77% des ménages au Burkina n'ont pas de titres fonciers

Vendredi dernier, à Ouagadougou, la Banque mondiale a présenté son rapport sur la situation foncière dans le pays devant des représentants d’organisations de la société civile, de la chefferie coutumière et du ministère de l’Agriculture et des aménagements hydro-agricoles.

Les défis sont de taille. "La population sera de 20 à 40 millions dans 30 ans contre 9 millions en 1990. Ce qui laisse présager un risque de perte de 15% des terres agricoles dans les 10 prochaines années au détriment des 7 millions de personnes pauvres en milieu rural ", a souligné André Teyssier, auteur du rapport, rapporte lefaso.net.

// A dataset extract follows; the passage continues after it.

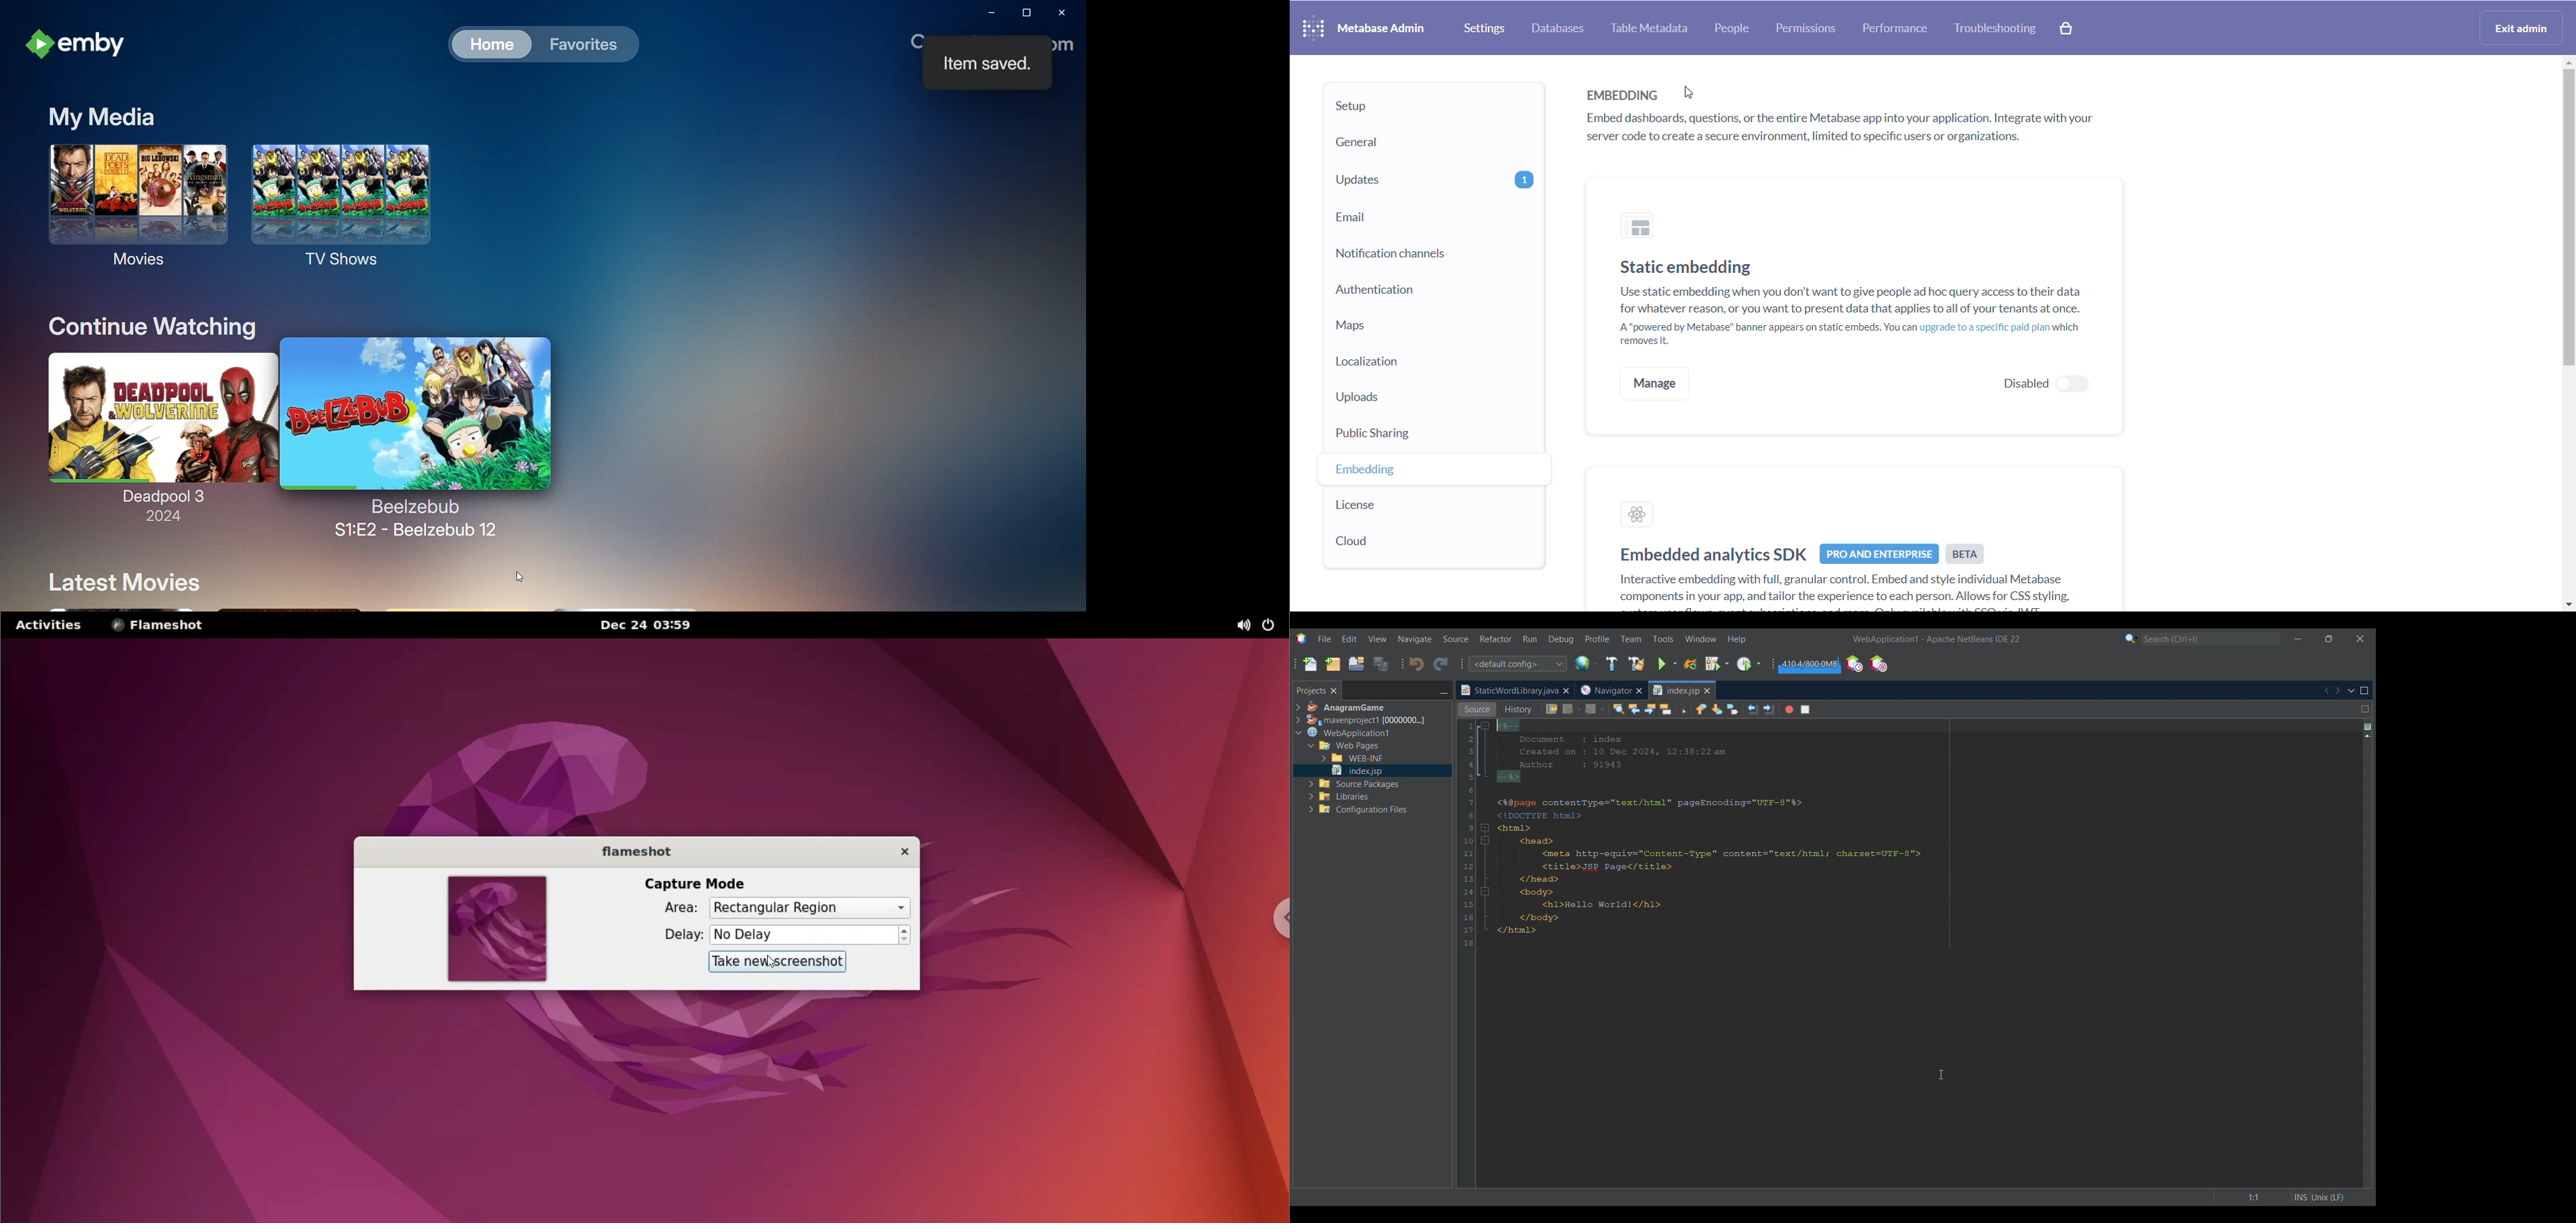 Image resolution: width=2576 pixels, height=1232 pixels. I want to click on Static embedding Use static embedding when you don't want to give people ad hoc query access to their datafor whatever reason, or you want to present data that applies to all of your tenants at once.A"powered by Metabase" banner appears on static embeds. You can upgrade to a specific paid plan whichremoves it., so click(1847, 304).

La compétition pour la terre va devenir de plus en plus aigüe, comme dans les autres pays, non seulement entre ruraux mais aussi entre ruraux et citadins du fait de l'urbanisation galopante. "Les populations citadines sont passées de 1,2 million en 1990 à 5,7 millions en 2016. Ce qui provoque une pression croissante sur les terres rurales en périphérie des villes et une spéculation foncière active", a-t-il poursuivi.

Face à ces défis, la réponse juridique est faible : seuls 17 000 titres fonciers ont été délivrés, 77% des ménages ne disposant d’aucun document officiel attestant de leur droit sur leurs terres ; en milieu urbain, un tiers seulement des propriétaires a un permis urbain d’habiter (PUH), fait encore remarquer notre confrère.

Si une loi foncière a été adoptée il y a dix ans, seulement 20% des communes disposent à ce jour de services fonciers ruraux fonctionnels ; 3 250 d'atestations de possession foncière rurale (APFR) ont été délivrées, soit une moyenne de 52 APFR par commune.

Or, a rappelé Christophe Rockmore, parlant au nom du représentant résident de la Banque mondiale au Burkina, "Une gestion foncière transparente motive les agriculteurs à investir sur leurs parcelles, dès lors qu’ils ont l’assurance de pouvoir les exploiter à long terme."